Problem statement:
Exactly and only the lines from the one with "Where should I click to: Open" through the last line of the records need to be set down; please skip the pictures.
[Supplied records Boundary: Start]
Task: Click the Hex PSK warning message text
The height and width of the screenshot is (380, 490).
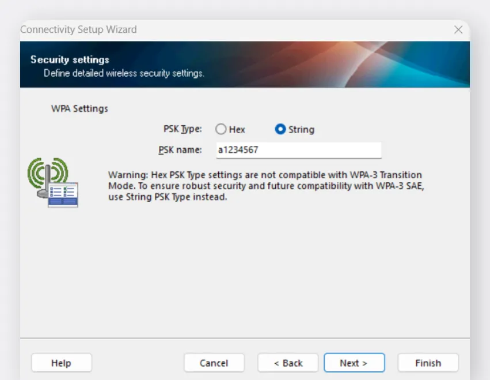Action: pos(265,186)
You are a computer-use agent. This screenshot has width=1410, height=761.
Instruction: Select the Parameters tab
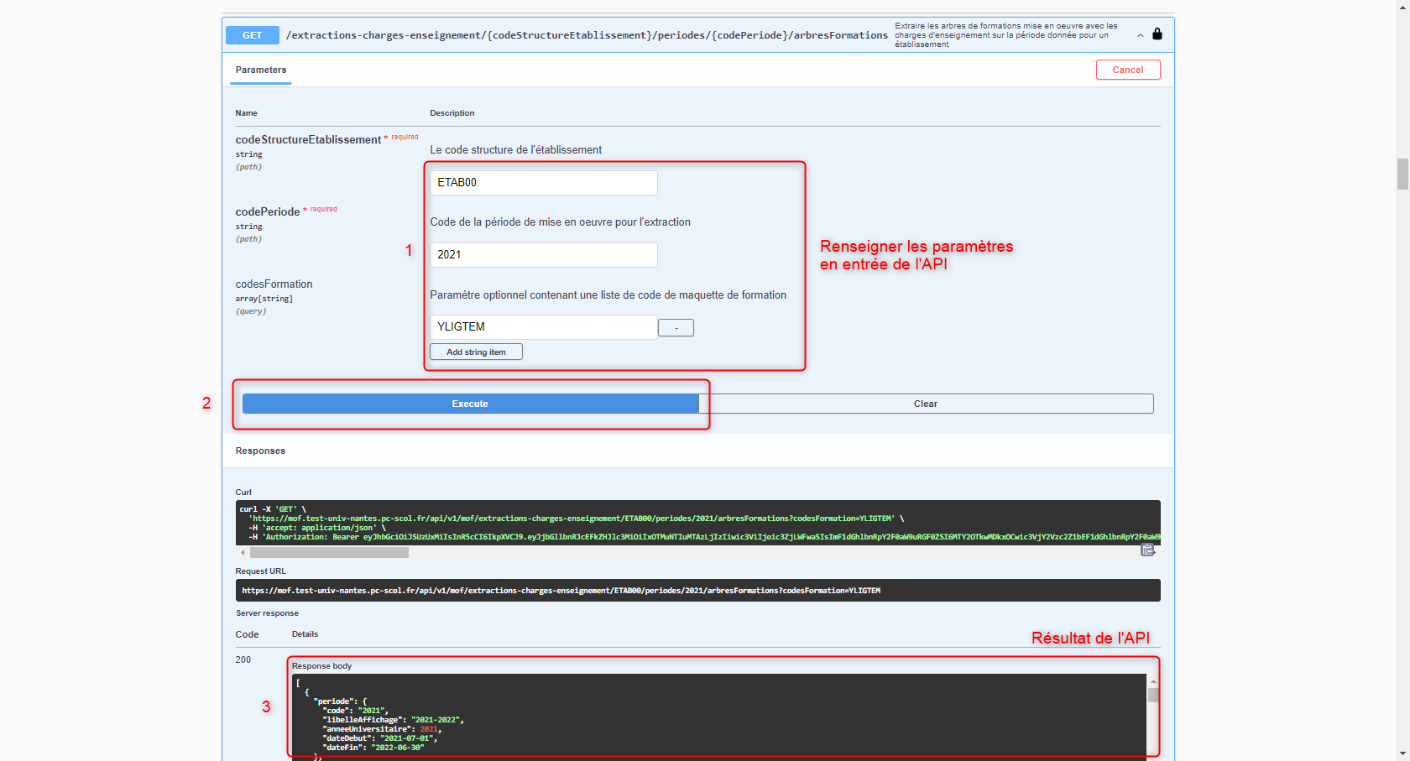tap(260, 70)
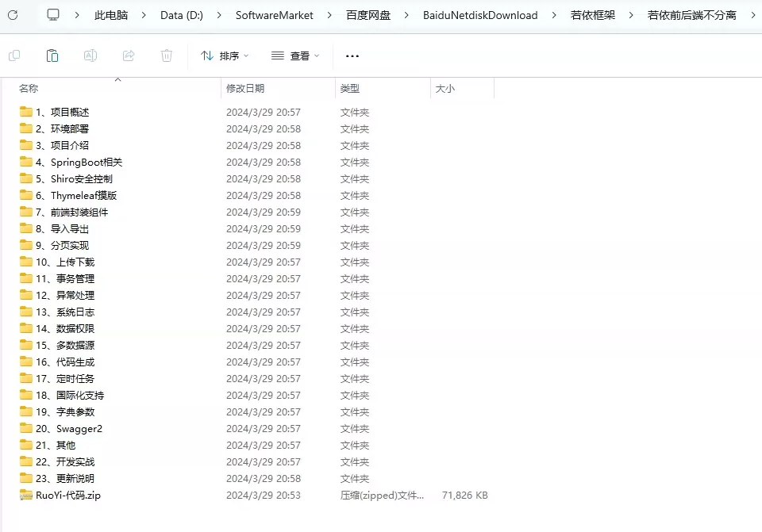Screen dimensions: 762x532
Task: Click the zip icon of RuoYi-代码.zip
Action: (26, 495)
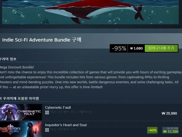Click the 이 꾸러미에 포함된 아이템 section heading

tap(19, 98)
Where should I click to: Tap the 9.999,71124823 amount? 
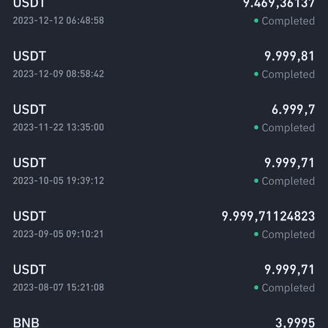268,216
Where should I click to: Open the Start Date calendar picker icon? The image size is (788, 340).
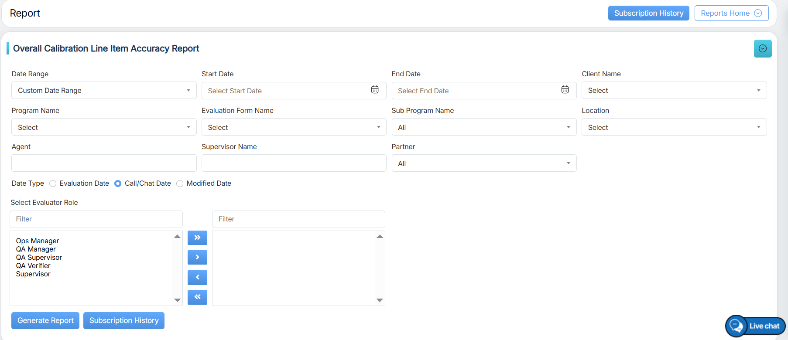[x=375, y=90]
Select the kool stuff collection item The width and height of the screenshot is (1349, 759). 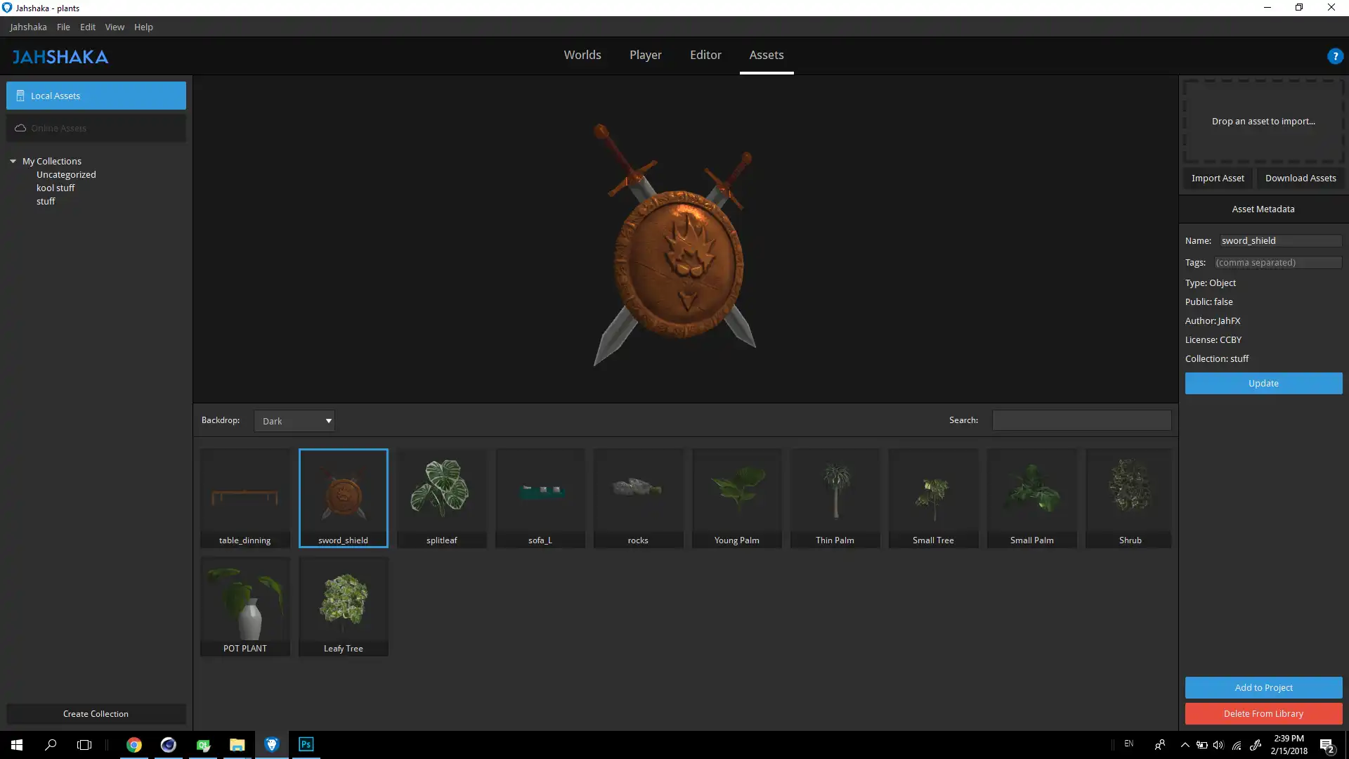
[Supplied records Boundary: End]
Response to the exercise:
Where should I click to: Open the Start Date calendar picker icon? The image size is (788, 340).
[x=375, y=90]
Select the kool stuff collection item The width and height of the screenshot is (1349, 759). 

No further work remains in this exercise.